三號領袖aventardorsv的文字雲圖

三號領袖aventardorsv的文字雲圖

aventardorsv 則是偏向鄉民的內容(廢話不多說,有圖有真相之類的用語) 

接著我們從發文者用詞情緒下手:

情緒

# 載入stop words字典
stop_words <- read_file("dict/stop_word_3.txt")
stop_words <- strsplit(stop_words, "[\r]")[[1]]
stop_words <- data.frame(word = stop_words)
colnames(stop_words) = c("word")
stop_words <- read_file("dict/stop_word_3.txt")
stop_words <- strsplit(stop_words, "[\r]")[[1]]

# 載入negation words字典

negation_words = c("不是","不","未","未必","毫不","決不","沒有","沒","還沒有","還沒","還不","從來沒有","從來沒","從來不","從不","非","不會","不要","不行","無法")

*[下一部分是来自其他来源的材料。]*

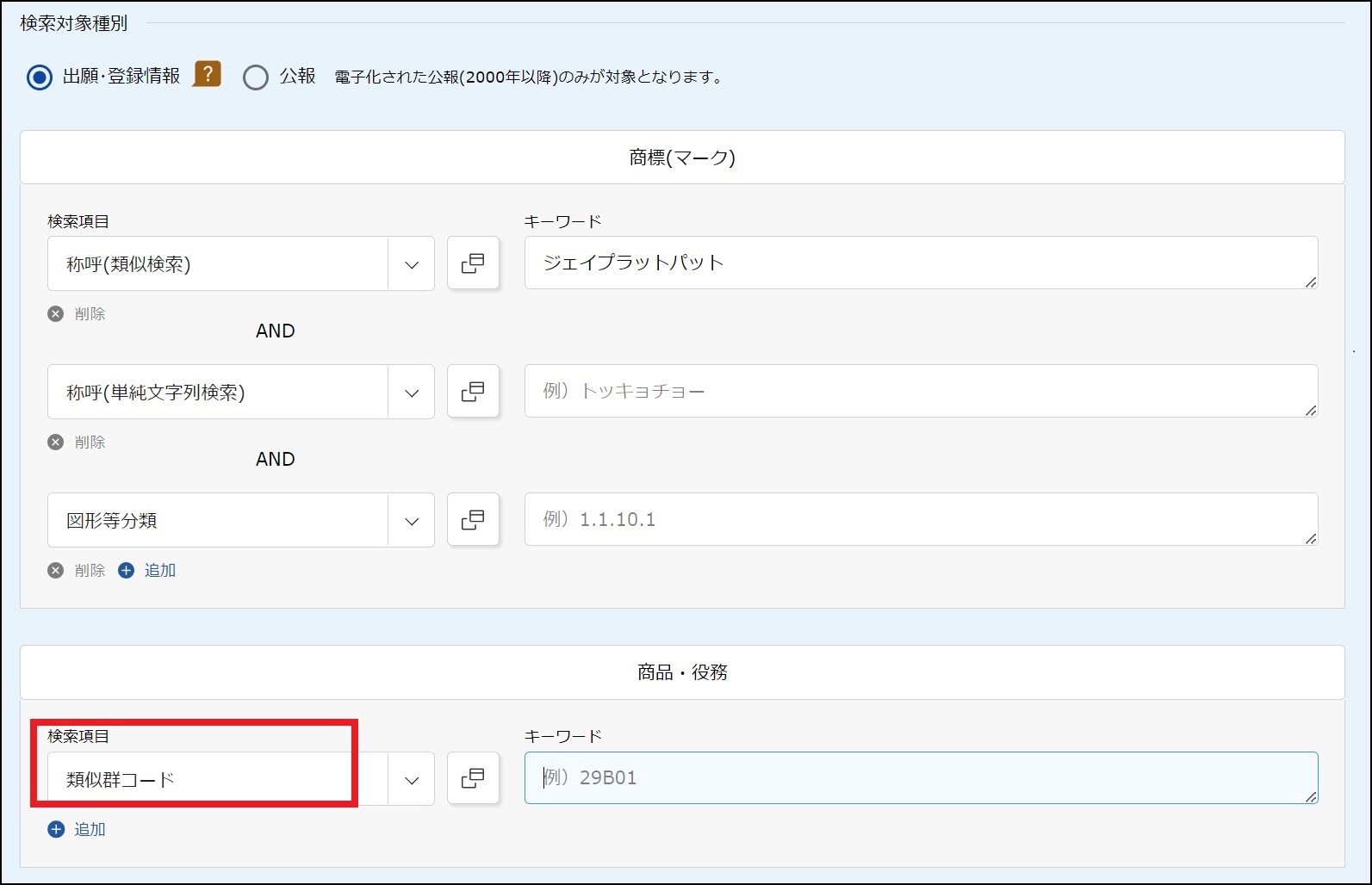
Task: Expand the 図形等分類 search item dropdown
Action: [412, 521]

# 把stop words中的negation words移掉
stop_words <- stop_words[!(stop_words %in% negation_words)]

# 載入斷詞字典
use_dict <- read_file("dict/use_dict_3.txt")
use_dict <- strsplit(use_dict, "[\r]")[[1]]
use_dict<- data.frame(word = use_dict)
colnames(use_dict) = c("nega_word")
use_dict <- read_file("dict/use_dict_3.txt")
use_dict <- strsplit(use_dict, "[\r]")[[1]]

# 載入liwc情緒字典
p <- read_file("dict/liwc/positive.txt")
n <- read_file("dict/liwc/negative.txt")
positive <- strsplit(p, "[,]")[[1]]
negative <- strsplit(n, "[,]")[[1]]
positive <- data.frame(word = positive, sentiments = "positive")
negative <- data.frame(word = negative, sentiemtns = "negative")
colnames(negative) = c("word","sentiment")
colnames(positive) = c("word","sentiment")
LIWC_ch <- rbind(positive, negative)
p <- read_file("dict/liwc/positive.txt")
n <- read_file("dict/liwc/negative.txt")
positive <- strsplit(p, "[,]")[[1]]
negative <- strsplit(n, "[,]")[[1]]

# 這裏不加入stop word字典(清掉的話會影響bigram結果)
jieba_tokenizer = worker()

# 使用還願字典重新斷詞,把否定詞也加入斷詞
new_user_word(jieba_tokenizer, c(use_dict,negation_words))
## [1] TRUE
# unnest_tokens 使用的bigram分詞函數,並執行bigram分詞
jieba_bigram <- function(t) {
  lapply(t, function(x) {
    if(nchar(x)>1){
      tokens <- segment(x, jieba_tokenizer)
      bigram<- ngrams(unlist(tokens), 2)
      bigram <- lapply(bigram, paste, collapse = " ")
      unlist(bigram)
    }
  })
}

kuo_3 = kuo %>% filter(artPoster=="raugeon"|artPoster=="toshbio"|artPoster=="aventardorsv")
devotion_bigram <- kuo_3 %>%
  unnest_tokens(bigram,sentence, token = jieba_bigram)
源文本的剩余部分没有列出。